Quando um filme é feito para um nicho específico de fãs, a probabilidade de acerto, independentemente da qualidade, é muito alta. Mesmo que a obra recicle clichês e subestime o público, basta dar aos fãs o que eles querem que eles ficarão satisfeitos. No caso dos fãs da Kéfera, basta que ela esteja nos holofotes. E de fato ela é o centro de EU SOU MAIS EU. O que não quer dizer que o filme é bom.

Interpretada pela youtuber Kéfera Buchmann, a protagonista Camilla Mendes é uma estrela do pop cuja fama subiu à cabeça. Arrogante e grosseira com todos, uma fã faz com que ela volte para o ano de 2004, reviva a não muito glamurosa adolescência e aprenda a ser mais ela.

Cartaz de “Eu sou mais eu

Tudo começa com o centro das atenções: Kéfera ainda não é atriz – ou ao menos uma atriz razoável. Depois do torturante “É fada”, houve um progresso em relação ao projeto (isto é, o filme), mas não no que se refere ao seu trabalho. Cantando com voz digitalizada e acreditando que a personalidade se exibe através de expressões faciais imutáveis, a exagerada caracterização visual em nada contribui para fazer dela uma intérprete. Olhar sério não é suficiente para demonstrar arrogância. Boca constantemente aberta não basta para expor uma adolescente objeto de bullying. E os apetrechos visuais são de um excesso cartunesco: aparelho nos dentes, cabelo desarrumado, óculos “fundo de garrafa”, esmalte colorido nas unhas, maquiagem discretíssima e casaco marrom com adereços chamativos, de um lado, e short jeans curto, salto alto e cabelo liso, de outro. Aprender a chorar de forma convincente seria um bom começo.
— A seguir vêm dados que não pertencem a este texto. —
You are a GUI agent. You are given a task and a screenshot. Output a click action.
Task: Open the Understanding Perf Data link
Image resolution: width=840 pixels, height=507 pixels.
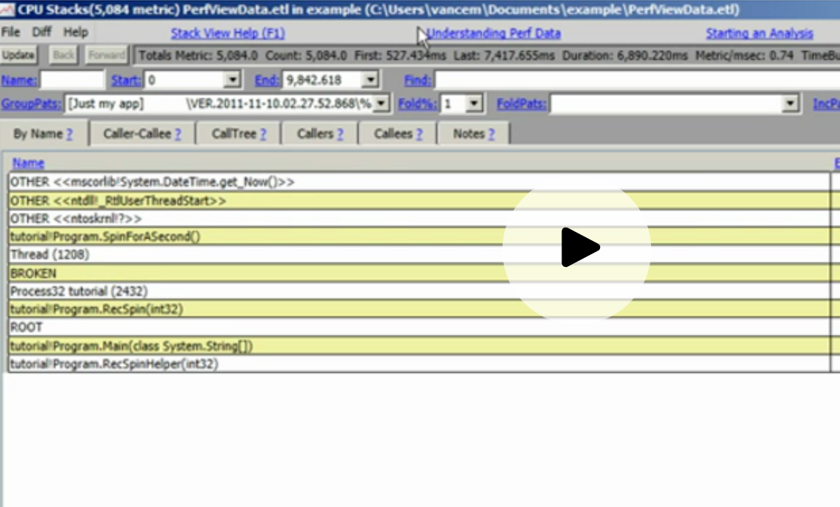pyautogui.click(x=494, y=33)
Seu parceiro de cena é João Côrtes, que, embora sem brilho, mostra o que é atuação (embora o minimalismo – do ponto de vista comparativo, ressalte-se – da caracterização ajude na análise do seu trabalho). Para Giovanna Lancellotti vale o mesmo, enquanto Felipe Titto é quase um objeto cenográfico, sem personalidade, mas com um abdômen que desnecessariamente participa de uma cena para expor a frivolidade de Camilla.

Nesse sentido, o roteiro de Angelica Lopes e L.G. Bayão é de uma didática flagrantemente estúpida, subestimando em demasia seu público. Piadas como “velha gostosa aos trinta anos” e falas expositivas como “garota que não pega ninguém, sem peito, sem bunda, não se depila” são fartas, na insistência em deixar clara a mensagem referente ao risco de a fama subir à cabeça de uma pessoa. O problema não está na mensagem em si (apesar da criatividade zero, é válida), mas na abordagem simplista, excessivamente pedagógica e deveras clichê.

O plot é assumidamente inspirado nos filmes sobre viagem no tempo, mencionando expressamente “De repente trinta”, embora esteja bem mais próximo de “Dezessete outra vez” e queira ter momentos “Meninas malvadas”. Ao lado da “armadilha da fama” está o bullying como mote, porém a ausência de originalidade é incômoda. Para não dizer que não há nada que chame a atenção positivamente, Arthur Kohl vive uma figura afetiva interessante, um avô descolado, cover de Willie Nelson, não apenas preocupado com a neta por assumir uma posição paterna perante ela, mas disposto a ser também um amigo (o momento em que eles conversam sobre sexo e drogas é quase cômico e consegue ser terno).

A escolha da trilha musical por Rodrigo Lima é questionável, na medida em que parece aleatória. “Pelados em Santos” (Mamonas Assassinas), é de 1995; “Heloísa, mexe a cadeira”, de 1998; “Cheguei” (Ludmilla), de 2016. Muito mais coerente “Melô da popozuda” (De Falla, 2000), “Ragatanga” (Rouge, 2000), “Qual é” (Marcelo D2, 2003) e “Máscaras” (Pitty, 2003) – ressaltando que a maior parte da história se passa em 2004, tendo o filme o objetivo de retomar alguns elementos dos anos 2000. Se não fosse esse o caso, o diretor Pedro Amorim não teria dado ênfase ao celular sem touch screen, ao “jogo da cobrinha” ou ao (hoje cômico) Abtronic.

A mise en scène de Amorim é boa no prólogo, um clipe musical que adota bem a linguagem dos clipes e coloca uma versão dominatrix de Kéfera. O uso de split screen na cena do handebol é outro exemplo de que há valores que poderiam ser melhor aproveitados na película. É paradoxal que, em um filme que usa um liquidificador como inusitado elemento para situar temporalmente o espectador, haja uma simplicidade textual e um exagero visual que comprometam a obra inteira. Do ponto de vista da carreira, porém, Kéfera talvez tenha dado um passo à frente.